Funds managers will no longer need to prepare annual financial statements for trusts, should a proposal by IFSA’s freshly-named ‘Service & Efficiencies’ sub-committee be adopted by Government. The proposal arose from a forum the Association held in April, in partnership with Conexus Financial, the publisher of Investment & Technology. The sold-out forum of more than 50 IFSA members decided that waiting for “transformational” industry-backed processing engines was fruitless, and that “small simple things” were needed to kickstart the drive to reduce waste, remembered the general manager of advice and private banking for BT Financial Group, Geoff Lloyd, at a session of last month’s IFSA Conference.
The abolition of annual financial statements as we know them was deemed an obvious place to start. “A few of us who’ve grown up in the industry think fondly of the ramp up to June 30, and everyone piling in until 3 or 4 am, after waiting for that final unit price to come through. So you’d prepare the statements, print them and mail them out, so your investor might have a look at them two months later. But in this day and age, how many unit prices would you have signed off on since then? What do you actually achieve from all of this work and expense?” The requirement for an annual financial statement appeared in Trust Law in 1982, Lloyd reminded delegates, prior to Corporate Law, continuous disclosure requirements and daily unit pricing, all of which had removed the need for them in his opinion.

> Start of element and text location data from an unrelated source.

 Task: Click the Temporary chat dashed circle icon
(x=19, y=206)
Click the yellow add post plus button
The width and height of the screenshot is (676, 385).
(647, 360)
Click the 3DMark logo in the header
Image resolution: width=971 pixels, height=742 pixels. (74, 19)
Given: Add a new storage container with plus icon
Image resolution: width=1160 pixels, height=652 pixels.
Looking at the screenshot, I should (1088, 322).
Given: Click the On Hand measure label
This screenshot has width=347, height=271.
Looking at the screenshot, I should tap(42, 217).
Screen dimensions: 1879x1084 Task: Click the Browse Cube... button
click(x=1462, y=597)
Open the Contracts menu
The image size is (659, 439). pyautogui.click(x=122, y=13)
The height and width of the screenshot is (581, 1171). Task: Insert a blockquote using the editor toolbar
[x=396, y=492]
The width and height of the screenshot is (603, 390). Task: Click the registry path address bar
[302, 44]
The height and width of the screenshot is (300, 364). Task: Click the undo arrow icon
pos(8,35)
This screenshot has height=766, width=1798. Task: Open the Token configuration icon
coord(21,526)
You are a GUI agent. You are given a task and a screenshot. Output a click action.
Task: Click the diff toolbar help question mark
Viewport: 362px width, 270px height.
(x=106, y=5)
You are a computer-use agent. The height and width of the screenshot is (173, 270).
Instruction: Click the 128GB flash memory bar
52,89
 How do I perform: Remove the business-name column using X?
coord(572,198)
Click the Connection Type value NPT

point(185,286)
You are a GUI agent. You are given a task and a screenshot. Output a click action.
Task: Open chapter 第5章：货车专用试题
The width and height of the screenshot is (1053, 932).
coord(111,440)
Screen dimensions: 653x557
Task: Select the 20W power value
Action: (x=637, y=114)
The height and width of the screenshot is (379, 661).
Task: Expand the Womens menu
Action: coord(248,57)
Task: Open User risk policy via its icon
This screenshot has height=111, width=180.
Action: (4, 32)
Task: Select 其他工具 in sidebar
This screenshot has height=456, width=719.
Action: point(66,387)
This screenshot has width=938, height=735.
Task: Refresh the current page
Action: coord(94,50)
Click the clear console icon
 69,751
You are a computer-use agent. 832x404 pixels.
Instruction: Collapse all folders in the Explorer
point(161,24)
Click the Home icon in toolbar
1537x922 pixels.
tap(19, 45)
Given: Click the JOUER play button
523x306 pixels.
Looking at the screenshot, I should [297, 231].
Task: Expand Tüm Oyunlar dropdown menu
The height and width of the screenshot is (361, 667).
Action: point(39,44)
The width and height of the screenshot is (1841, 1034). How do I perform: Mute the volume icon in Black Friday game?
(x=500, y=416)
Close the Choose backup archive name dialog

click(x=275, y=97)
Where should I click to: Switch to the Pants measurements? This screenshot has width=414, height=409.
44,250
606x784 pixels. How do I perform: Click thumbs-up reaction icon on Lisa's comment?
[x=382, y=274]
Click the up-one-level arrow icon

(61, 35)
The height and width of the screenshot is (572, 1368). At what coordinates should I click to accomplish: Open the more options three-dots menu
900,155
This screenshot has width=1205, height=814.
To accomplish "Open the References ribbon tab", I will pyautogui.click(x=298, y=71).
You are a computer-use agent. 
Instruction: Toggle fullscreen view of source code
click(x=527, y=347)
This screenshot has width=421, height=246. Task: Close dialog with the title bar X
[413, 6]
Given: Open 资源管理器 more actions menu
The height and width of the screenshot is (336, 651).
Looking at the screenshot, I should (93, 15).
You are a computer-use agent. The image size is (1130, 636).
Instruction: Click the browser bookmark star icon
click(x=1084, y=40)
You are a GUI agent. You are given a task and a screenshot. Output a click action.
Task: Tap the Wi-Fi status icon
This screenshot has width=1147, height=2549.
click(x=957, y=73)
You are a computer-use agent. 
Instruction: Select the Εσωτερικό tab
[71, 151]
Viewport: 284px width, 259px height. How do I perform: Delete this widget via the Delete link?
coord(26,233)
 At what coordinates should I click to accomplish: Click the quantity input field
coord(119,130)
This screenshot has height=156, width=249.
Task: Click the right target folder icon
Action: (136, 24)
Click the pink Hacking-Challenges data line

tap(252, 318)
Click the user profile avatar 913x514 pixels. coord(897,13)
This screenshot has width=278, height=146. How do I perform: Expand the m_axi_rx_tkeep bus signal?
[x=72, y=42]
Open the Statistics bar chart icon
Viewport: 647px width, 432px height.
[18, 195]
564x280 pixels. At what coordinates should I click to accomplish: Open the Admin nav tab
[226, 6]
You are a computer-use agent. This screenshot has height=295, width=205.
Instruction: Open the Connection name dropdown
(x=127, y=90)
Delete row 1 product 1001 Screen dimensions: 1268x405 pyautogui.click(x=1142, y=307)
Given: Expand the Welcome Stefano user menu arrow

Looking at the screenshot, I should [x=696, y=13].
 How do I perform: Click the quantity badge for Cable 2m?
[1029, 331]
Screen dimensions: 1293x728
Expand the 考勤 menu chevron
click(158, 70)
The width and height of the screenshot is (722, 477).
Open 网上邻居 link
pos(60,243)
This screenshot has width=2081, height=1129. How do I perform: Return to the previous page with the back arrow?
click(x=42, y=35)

IFSA has estimated the preparation and distribution of annual statements costs the managed fund industry $60 million a year, even after the 2008 relief from the need to mail out statements to all investors. IFSA’s subcommittee is preparing a draft paper on the regulatory change for October, which will be disseminated to members “to see what risk, if any, there is to end investors in removing the statements in their current form… and whether an abridged version of the statements would suffice.” The sub-committee’s next target is the torturous process required to consolidate superannuation funds, which has left the average Australian with three different super accounts.
Even though 40 per cent of Australians would like to consolidate, fewer than 6 per cent complete the process once they have started, Lloyd said. Three of the six steps they must take to consolidate funds could be performed within the funds themselves, Lloyd said. Once a member has changed employer, prompting the decision to consolidate, have called their funds and filled out a transfer request, all the member verification, certification and acknowledgments to the departed funds that follow could be performed by the ‘to’ fund. What currently takes two to three hours of labour over a period of 12 weeks could become one hour over one week, Lloyd said.